## Excerpted data
◆ ◆ ◆ ◆

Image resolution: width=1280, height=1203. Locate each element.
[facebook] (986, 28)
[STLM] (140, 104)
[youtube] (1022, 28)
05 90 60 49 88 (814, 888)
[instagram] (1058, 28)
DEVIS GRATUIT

◆ ◆ ◆ ◆

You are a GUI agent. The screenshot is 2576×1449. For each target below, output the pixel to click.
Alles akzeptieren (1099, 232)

◆ ◆ ◆ ◆

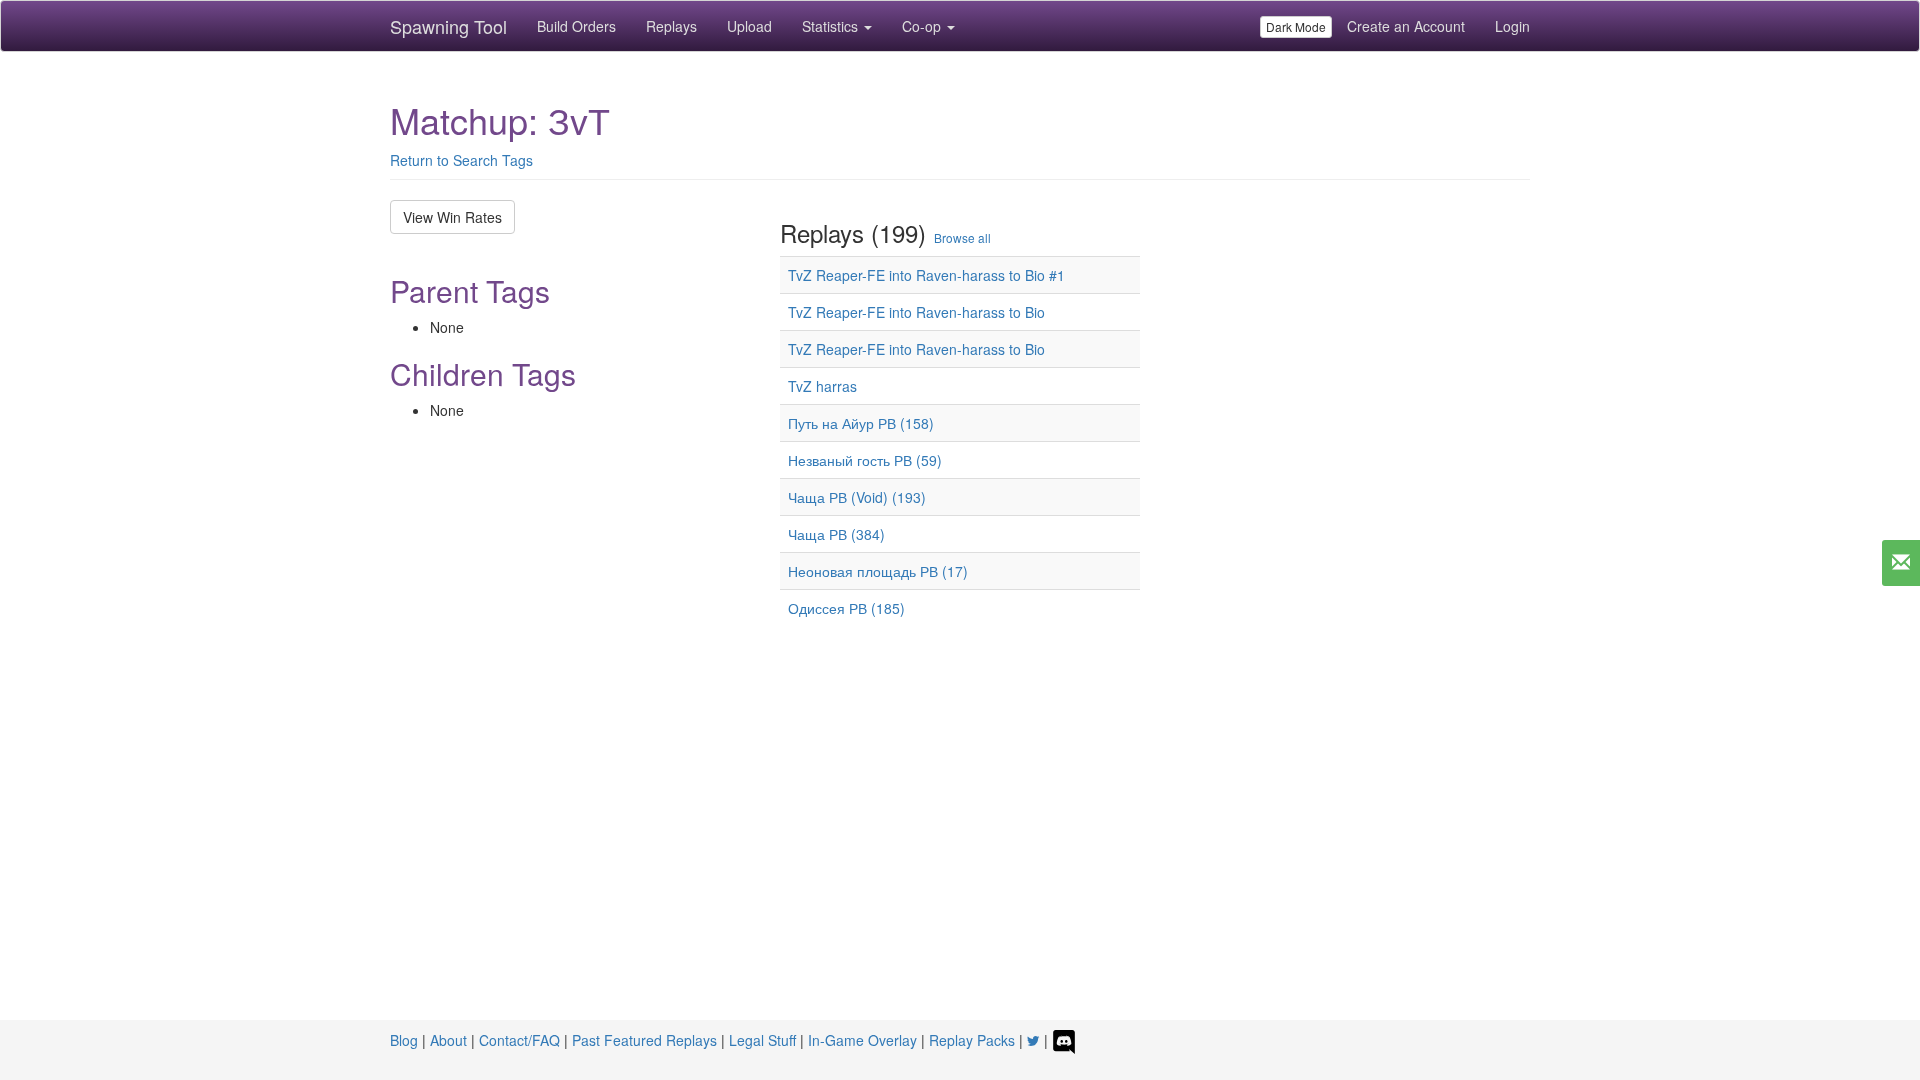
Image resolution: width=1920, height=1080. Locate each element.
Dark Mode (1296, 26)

◆ ◆ ◆ ◆

## What you will do
In the entries above, find each line containing the string "element" and copy it.

## Reply to the task
Image resolution: width=1280, height=1203. Locate each element.
Image resolution: width=1920, height=1080. Locate each element.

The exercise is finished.